• [Entries shown]
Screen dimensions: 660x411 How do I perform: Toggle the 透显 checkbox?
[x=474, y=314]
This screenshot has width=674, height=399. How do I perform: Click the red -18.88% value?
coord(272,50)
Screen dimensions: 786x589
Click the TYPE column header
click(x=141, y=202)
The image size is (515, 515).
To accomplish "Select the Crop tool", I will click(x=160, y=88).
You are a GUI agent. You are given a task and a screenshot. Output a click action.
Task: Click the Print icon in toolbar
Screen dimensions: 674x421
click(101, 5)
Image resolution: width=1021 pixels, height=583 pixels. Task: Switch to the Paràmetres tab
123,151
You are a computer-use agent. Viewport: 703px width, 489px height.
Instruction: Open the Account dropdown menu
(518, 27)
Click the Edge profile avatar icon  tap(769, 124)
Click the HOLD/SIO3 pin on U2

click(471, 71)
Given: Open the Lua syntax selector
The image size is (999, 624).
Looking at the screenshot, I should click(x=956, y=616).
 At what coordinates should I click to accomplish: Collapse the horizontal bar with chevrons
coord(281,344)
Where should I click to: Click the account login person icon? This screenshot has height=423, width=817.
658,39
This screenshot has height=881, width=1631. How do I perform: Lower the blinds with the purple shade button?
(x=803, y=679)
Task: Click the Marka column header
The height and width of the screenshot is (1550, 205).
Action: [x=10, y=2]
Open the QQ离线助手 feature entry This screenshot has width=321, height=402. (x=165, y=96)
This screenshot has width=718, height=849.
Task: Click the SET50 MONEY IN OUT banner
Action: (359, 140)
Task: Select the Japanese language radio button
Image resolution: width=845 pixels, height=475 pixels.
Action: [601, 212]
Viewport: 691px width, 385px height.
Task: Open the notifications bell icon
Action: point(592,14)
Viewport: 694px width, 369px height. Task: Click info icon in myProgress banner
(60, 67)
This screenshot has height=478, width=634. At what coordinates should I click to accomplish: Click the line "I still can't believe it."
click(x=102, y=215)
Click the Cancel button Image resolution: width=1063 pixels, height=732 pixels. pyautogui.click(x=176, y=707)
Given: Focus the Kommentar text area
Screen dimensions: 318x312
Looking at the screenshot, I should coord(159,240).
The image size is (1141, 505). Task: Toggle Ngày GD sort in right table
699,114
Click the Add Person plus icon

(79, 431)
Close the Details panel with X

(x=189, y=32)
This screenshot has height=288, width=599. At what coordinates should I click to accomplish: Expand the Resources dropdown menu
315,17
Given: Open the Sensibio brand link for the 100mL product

• [What is being asked] Report every line of the listing above that contains the string "Viewport", treating case as significant.

• [Response below]
You are a computer-use agent. Viewport: 703px width, 489px height.
Viewport: 691px width, 385px height.
Viewport: 694px width, 369px height. Task: Click info icon in myProgress banner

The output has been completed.